Ich will gerade den Löffel mit Cornflakes in meinem hungrigen Mund versenken, da setze ich ihn wieder ab und schlucke trocken. Das hat gesessen. Ich wage es kaum zu meiner Mutter aufzusehen, also nehme ich einfach die Tüte vom Tisch und werfe einen Blick hinein. Ich muss es eigentlich nicht tun, weil ich genau weiß, was ich darin vorfinden werde. Aber ich tue es meiner Mom zuliebe. Ich werfe einen Blick hinein und werde nicht enttäuscht; ein blaues, trägerloses Kleid. Viel zu eng, viel zu figurbetont, viel zu wenig Ich.

„Danke, Mom", sage ich trotzdem, aber es braucht einen großen Haufen Überwindung, das erste Wort tatsächlich über die Lippen zu bringen, weil ich es eigentlich nicht so meine. Das ist schon das dritte Kleid diesen Monat und wird auch das dritte sein, welches ich nicht anziehe.

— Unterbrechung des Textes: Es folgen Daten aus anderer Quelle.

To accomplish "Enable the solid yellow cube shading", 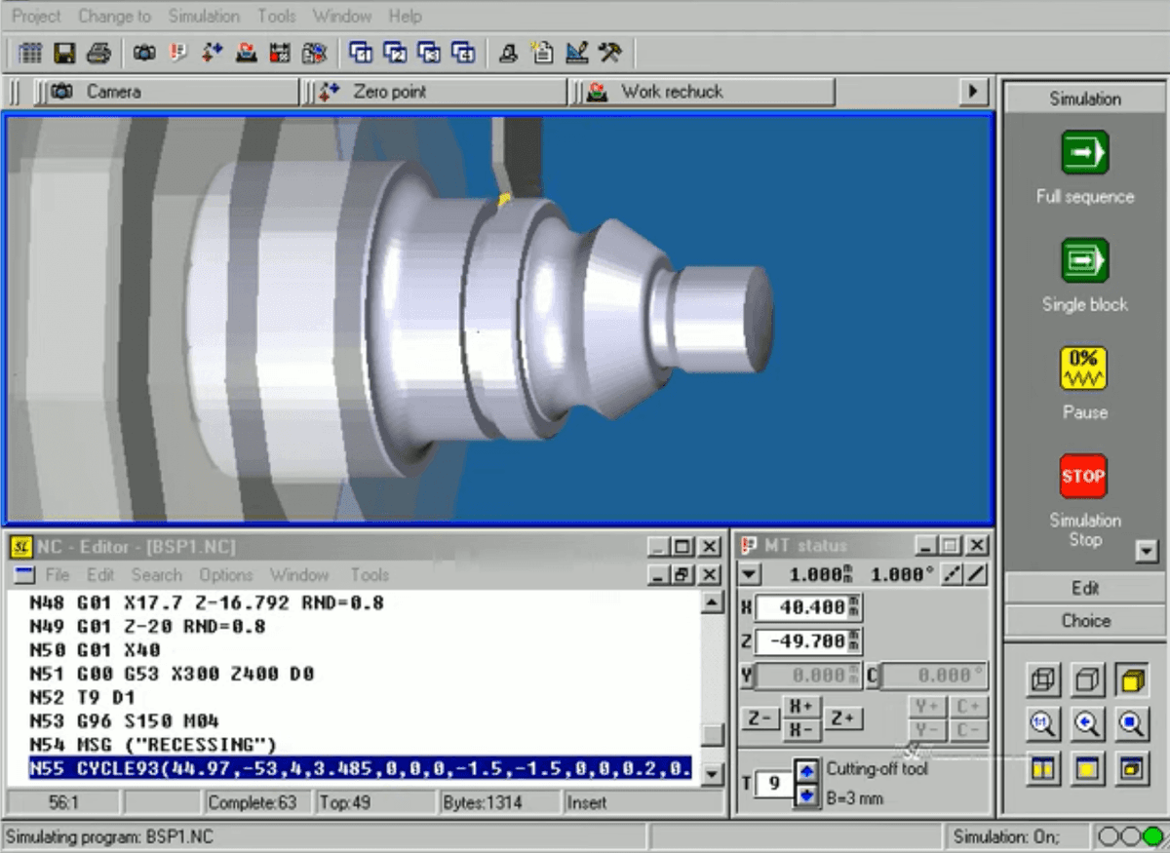I will [x=1131, y=680].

„Und Schatz, du solltest dich mal wieder rasieren", fährt sie fort und wirft erst einen Blick auf meinen leichten Oberlippenbart, dann auf die dunklen Stoppeln, die deutlich auf meinem karamellfarbigen Arm zu erkennen sind. Vor einem Jahr hat es mich noch gestört, dass ich den starken Haarwuchs von meinem Vater geerbt habe, aber jetzt mag ich es irgendwie. Ich zucke unmerklich zusammen. „Wir können auch zusammen zum Waxing gehen. Das haben wir lange nicht mehr gemacht. Und deine Cousine nehmen wir auch mit. Ich mache gleich einen Termin aus."

Meine Mutter erhebt sich und ich weiß, dass sie jetzt ins Schlafzimmer gehen will, um mit ihrem Handy im Waxingstudio anzurufen. Aber ich will da nicht hin. Keine zehn Pferde kriegen mich in diesen Laden. Egal wie sehr meine Mutter bettelt. Ich halte das einfach nicht mehr aus. „Nein, Mom", widerspreche ich also „ich fühle mich wohl so."

„Du tust was?", fragt Mom irritiert, als spräche ich Chinesisch.

„Ich. Fühle. Mich. Wohl", wiederhole ich noch einmal besonders deutlich, damit meine Mutter auch versteht, was ich ihr sagen will. Doch diese blinzelt nur perplex, als rede ich immer noch in einer anderen Sprache.